LaGrange Multipliers

**TheBerkeleyBoss** · March 21st 2009, 06:09 PM

Hey guys! I just took a Calculus III midterm, and I believe I did fine. However, the last problem was the most difficult, and I am unsure if I will get full credit on it.

It involves LaGrangian Multipliers...I'm going to start the problem with two objective equations both equaling "lambda" (after I've taken partial derivatives of both the objective and constraint equations). I cannot recall the original objective equation.

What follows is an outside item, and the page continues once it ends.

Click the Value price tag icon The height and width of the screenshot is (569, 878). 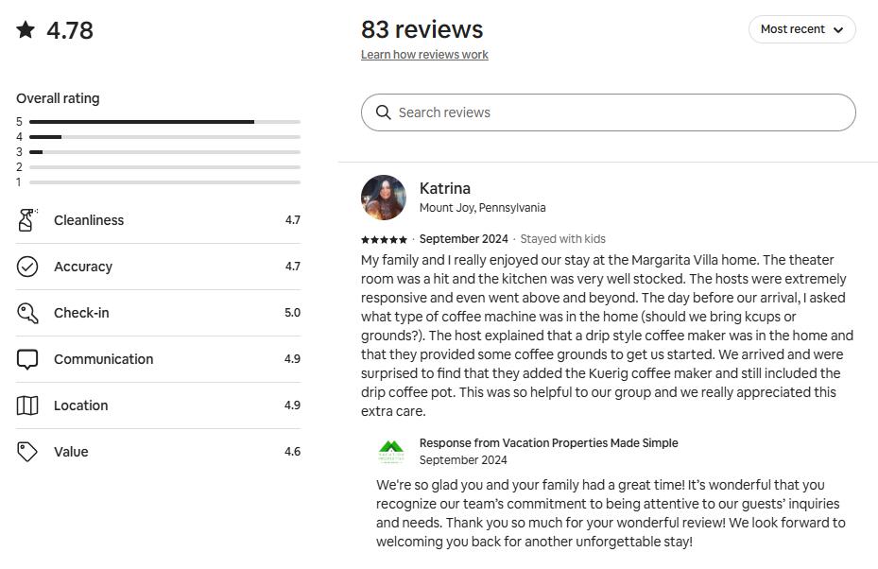tap(27, 452)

The constraint equation is:

$x^2 + y^2 \leq 9$

Equation of all partials calculated and equal to each other through the value $\lambda$ :

$x(1-x) = \lambda = y(1-y)$

therefore....

$x(1-x) = y(1-y)$

$-x^2 + x = -y^2 + 1$

multiply both sides by -1....

$x^2 - x = y^2 -y$

I believe that I need to complete the squares...however, I'm not sure...I used the quadratic formula a few steps further, but the values I got do not make any sense. Can anyone help? Thanks!

**Opalg** · March 22nd 2009, 02:59 AM

Originally Posted by TheBerkeleyBoss

....

$x(1-x) = y(1-y)$

$-x^2 + x = -y^2 + 1$

multiply both sides by -1....

$x^2 - x = y^2 -y$

I believe that I need to complete the squares...however, I'm not sure...

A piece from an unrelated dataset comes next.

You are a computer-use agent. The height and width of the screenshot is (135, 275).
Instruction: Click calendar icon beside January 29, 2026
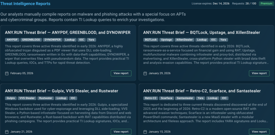tap(145, 73)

It's hard to see where this is going without knowing the whole problem. But I would continue the calculation like this:

If $x^2 - x = y^2 -y$ then $x^2-y^2-(x-y) = 0$ . Factorise this as $(x-y)(x+y-1) = 0$ . Therefore either $x=y$ or $x+y=1$ .

**HallsofIvy** · March 22nd 2009, 04:32 AM

Originally Posted by Opalg

It's hard to see where this is going without knowing the whole problem. But I would continue the calculation like this:

If $x^2 - x = y^2 -y$ then $x^2-y^2-(x-y) = 0$ . Factorise this as $(x-y)(x+y-1) = 0$ . Therefore either $x=y$ or $x+y=1$ .

Or simply go from $x^2- y^- (x-y)= 0$ to $x^2- y^2= x- y$ so $(x-y)(x+ y)= (x-y)$ .

If $x- y\ne 0$ divide both sides by it to get x+y= 1. Of course, if x- y= 0, then x= y.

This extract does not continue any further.